Scenario: suppose I have a list of numbers written in something like JSON stored in a database field. Something like this:

ids{1,2,3}

Let's suppose the database is filled with rows that each have a an IDs JSON field like this

entry1: someUniqueID, ids{1,2,4}

entry2: someUniqueID, ids{1,2,5}

entry3: someUniqueID, ids{1,2,3}

Is it possible with any type of database (sql, nosql, graph etc.) to efficiently structure the database for finding the entry with the closest match? As in
looking for the field ids inside a database that most closely resembles

ids{1,2,3}

entry1 has 2 numbers inside that match which are 1 and 2. therefore 66,6% match

entry2 has 2 numbers inside that match which are 1 and 2. therefore 66,6% match

entry3 has 3 numbers inside that match which are 1,2 and 3. therefore 100% match

the Query would return entry3

I know it's of course possible to read each row and compare the values using code and find the closest match.

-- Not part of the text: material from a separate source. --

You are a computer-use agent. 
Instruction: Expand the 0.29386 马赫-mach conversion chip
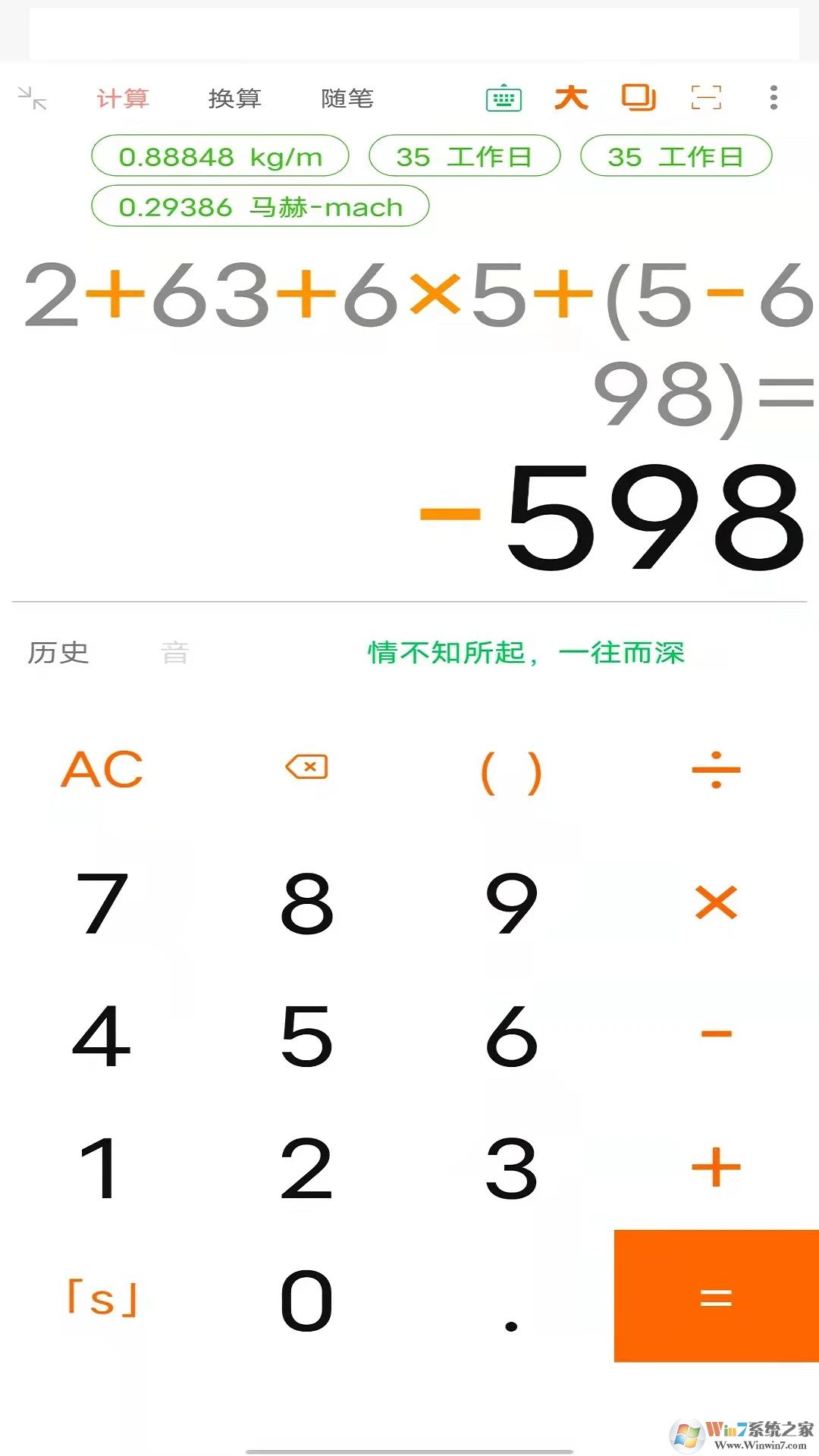[x=262, y=207]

Of course if you have a large database with many thousands or even millions of rows each holding the ids field. Getting result would take ages.

Is there any database technology that would allow for fast, sub 1 seconds result of this kind, even if ids holds much more than 3 values.

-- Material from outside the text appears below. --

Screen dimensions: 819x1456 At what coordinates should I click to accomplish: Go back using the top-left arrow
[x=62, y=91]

By the way the values don't have to be stored using JSON. Any Direction to for me to look into would be appreciated.

Best Answer

Just a rough sketch on how you could do that with Postgres arrays.

There are two array operators that you might be interested in. The "overlaps" operator that returns true if some of the elements are the same and the "contains" operator that checks if all elements of one array are contained in the other - that would be your 100% match:

Assuming this table:

create table idlist (ids int[]);

You can create an index on that column:

create index on idlist using gin (ids);

A query to find the 100% match looks like this:

select *
from idlist
where ids @> array[1,2,3,4,5,6]

That will return only rows where ids contains all the values 1,2,3,4,5,6 (but it might contain more).

On a table with 2 million rows and arrays from 5 to 100 elements this takes about 20ms on a pretty old test server (the actual runtime depends on the total amount of matches found)

The query to find rows that contain at least one of the values of the parameter uses the && operator and is substantially slower.

select *
from idlist
where ids && array[1,2,3,4,5,6];

That takes about 300ms on my test server. But it also returns 500.000 rows! If the condition only returns very few rows (less than thousand) then obviously this is going to be a lot faster.

How you proceed from there is a matter on how restrictive the conditions are that you use. If the && operator only returns a few rows (not half a million) then maybe processing them in your application might be more efficient.

Getting the information if the input parameter is completely contained, could be done like this:

select ids, 
       ids @> array[1,2,3,4,5,6] as full_match
from idlist
where ids && array[1,2,3,4,5,6];

Another option would be to write your own function that calculates the match, or maybe use the intarray extension to efficiently calculate the intersection between two arrays.